Work order:
Print the listing again exactly, leaving nothing out.

⁂

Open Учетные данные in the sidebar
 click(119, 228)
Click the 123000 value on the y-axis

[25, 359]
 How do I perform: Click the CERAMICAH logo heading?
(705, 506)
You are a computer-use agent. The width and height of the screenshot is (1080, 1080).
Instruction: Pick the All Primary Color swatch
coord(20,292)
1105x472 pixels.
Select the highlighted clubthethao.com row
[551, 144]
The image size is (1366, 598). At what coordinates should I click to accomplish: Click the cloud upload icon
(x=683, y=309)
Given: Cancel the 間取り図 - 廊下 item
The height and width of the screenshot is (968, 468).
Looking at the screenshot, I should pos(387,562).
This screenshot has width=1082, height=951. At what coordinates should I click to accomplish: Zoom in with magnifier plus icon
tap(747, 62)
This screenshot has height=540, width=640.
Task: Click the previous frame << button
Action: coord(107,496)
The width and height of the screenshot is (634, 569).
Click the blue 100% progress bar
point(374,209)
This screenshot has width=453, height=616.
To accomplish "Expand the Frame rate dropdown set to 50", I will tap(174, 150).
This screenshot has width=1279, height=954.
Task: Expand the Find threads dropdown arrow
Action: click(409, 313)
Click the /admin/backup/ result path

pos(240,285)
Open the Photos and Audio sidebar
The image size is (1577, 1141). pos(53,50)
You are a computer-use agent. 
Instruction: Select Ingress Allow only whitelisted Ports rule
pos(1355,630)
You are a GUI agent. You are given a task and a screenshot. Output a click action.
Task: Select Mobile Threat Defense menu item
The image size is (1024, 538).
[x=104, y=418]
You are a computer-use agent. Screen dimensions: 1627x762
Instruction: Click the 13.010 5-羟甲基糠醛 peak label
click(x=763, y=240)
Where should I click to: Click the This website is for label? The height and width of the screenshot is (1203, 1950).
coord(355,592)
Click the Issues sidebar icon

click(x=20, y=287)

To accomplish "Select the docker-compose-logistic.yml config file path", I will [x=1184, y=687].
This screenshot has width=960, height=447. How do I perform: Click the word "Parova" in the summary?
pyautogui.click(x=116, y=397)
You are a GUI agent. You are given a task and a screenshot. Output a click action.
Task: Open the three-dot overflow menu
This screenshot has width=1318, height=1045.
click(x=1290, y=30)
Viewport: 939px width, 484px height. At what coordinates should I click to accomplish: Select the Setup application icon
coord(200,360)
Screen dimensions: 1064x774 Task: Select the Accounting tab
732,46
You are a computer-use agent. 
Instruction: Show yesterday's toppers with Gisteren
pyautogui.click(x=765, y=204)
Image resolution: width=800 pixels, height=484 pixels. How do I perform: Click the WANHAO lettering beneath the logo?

⁂

Answer for this exercise:
Open Учетные данные in the sidebar
 click(119, 228)
Click the 123000 value on the y-axis

[25, 359]
 How do I perform: Click the CERAMICAH logo heading?
(705, 506)
You are a computer-use agent. The width and height of the screenshot is (1080, 1080).
Instruction: Pick the All Primary Color swatch
coord(20,292)
1105x472 pixels.
Select the highlighted clubthethao.com row
[551, 144]
The image size is (1366, 598). At what coordinates should I click to accomplish: Click the cloud upload icon
(x=683, y=309)
Given: Cancel the 間取り図 - 廊下 item
The height and width of the screenshot is (968, 468).
Looking at the screenshot, I should pos(387,562).
This screenshot has width=1082, height=951. At what coordinates should I click to accomplish: Zoom in with magnifier plus icon
tap(747, 62)
This screenshot has height=540, width=640.
Task: Click the previous frame << button
Action: coord(107,496)
The width and height of the screenshot is (634, 569).
Click the blue 100% progress bar
point(374,209)
This screenshot has width=453, height=616.
To accomplish "Expand the Frame rate dropdown set to 50", I will tap(174, 150).
This screenshot has width=1279, height=954.
Task: Expand the Find threads dropdown arrow
Action: click(409, 313)
Click the /admin/backup/ result path

pos(240,285)
Open the Photos and Audio sidebar
The image size is (1577, 1141). pos(53,50)
You are a computer-use agent. 
Instruction: Select Ingress Allow only whitelisted Ports rule
pos(1355,630)
You are a GUI agent. You are given a task and a screenshot. Output a click action.
Task: Select Mobile Threat Defense menu item
The image size is (1024, 538).
[x=104, y=418]
You are a computer-use agent. Screen dimensions: 1627x762
Instruction: Click the 13.010 5-羟甲基糠醛 peak label
click(x=763, y=240)
Where should I click to: Click the This website is for label? The height and width of the screenshot is (1203, 1950).
coord(355,592)
Click the Issues sidebar icon

click(x=20, y=287)

To accomplish "Select the docker-compose-logistic.yml config file path", I will [x=1184, y=687].
This screenshot has width=960, height=447. How do I perform: Click the word "Parova" in the summary?
pyautogui.click(x=116, y=397)
You are a GUI agent. You are given a task and a screenshot. Output a click action.
Task: Open the three-dot overflow menu
This screenshot has width=1318, height=1045.
click(x=1290, y=30)
Viewport: 939px width, 484px height. At what coordinates should I click to accomplish: Select the Setup application icon
coord(200,360)
Screen dimensions: 1064x774 Task: Select the Accounting tab
732,46
You are a computer-use agent. 
Instruction: Show yesterday's toppers with Gisteren
pyautogui.click(x=765, y=204)
Image resolution: width=800 pixels, height=484 pixels. How do I perform: Click the WANHAO lettering beneath the logo?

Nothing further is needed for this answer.